Eventually settling on level one on the traction control, I saw the light flash a few times in mode three and two, but didn’t get any of the clunking restraint that older systems used to display, it’s a system that the GSX-R owners would benefit from today. Speaking as a veteran of a GSX-R 1000 high side, I’m really pleased that Suzuki has taken their time and developed a system that works well rather than rushing something to market just to keep up with the neighbours.

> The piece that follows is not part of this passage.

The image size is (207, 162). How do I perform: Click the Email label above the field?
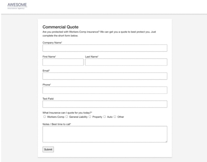(x=46, y=71)
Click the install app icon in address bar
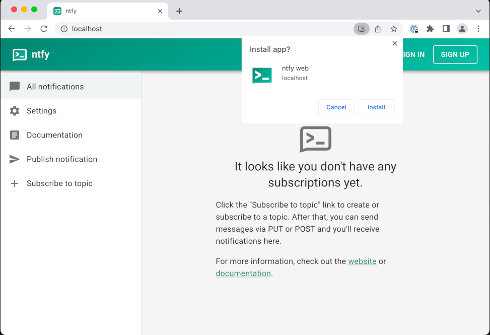The image size is (490, 335). point(362,29)
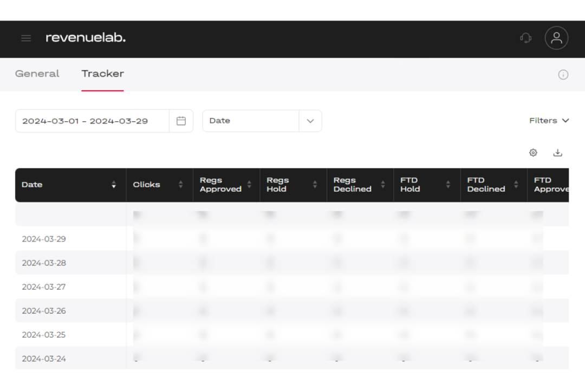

As well as this bike performed at the low speed round town stuff, it was on the mountain where it showed its GSX-R roots. Tearing through the gears along the mountain mile, it was in its element. Wind protection was good and the thing still felt super stable up over 125mph. Direction changes at high speed felt easy. Maybe part of that was because we were following Milky and he knows the way round, but he wasn’t riding my bike for me and I was more than happy to tuck in and go for it safe in the knowledge that the bike was more than up for it.
Stopping at the Creg Ny Baa boozer for lunch and a coffee, I sat and smoked with the bike. I asked it and myself the following questions:
Is this bike a Kawasaki Z1000SX rival? I’d say although it appears to be on paper, in reality this is a more dynamic bike to ride. Aside from the extra 17 kilos the Kawasaki carries, this bike feels sharper mid corner and more stable at high speed. Both bikes have characterful and power packed motors, but the Suzuki is the more rounded bike when it comes to scratching and riding fast.
What does this bike need to improve it? An exhaust and a set of fancy levers were the only things I could think of. It doesn’t need them as such, but what bike does? Like the rest of the project, Suzuki has listened to the feedback from current owners and there is a stack of factory accessories available.
Does it really have any ‘GSX-R’ appeal? Yes, it definitely does. Saying it’s a GSX-R with wide bars and traction control doesn’t do the bike or the project justice, but if time were tight, that’s exactly what I’d say.
Could I live with one? Without a doubt. It’d go well on track, handle day to day town riding with ease and would eat trips to the Ring for breakfast.
Once I’d finished asking myself weird questions, I jumped back on, pointed the thing at Kate’s cottage and honked a half decent second gear wheelie (after turning the traction off).
Rounded, more comfortable but still a willing hooligan, the GSX-S1000F is every inch a GSX-R. This bike is a credit to every single GSX-R owner out there. When I grow up and my back aches after a long day of riding, I’d be more than happy on one of these.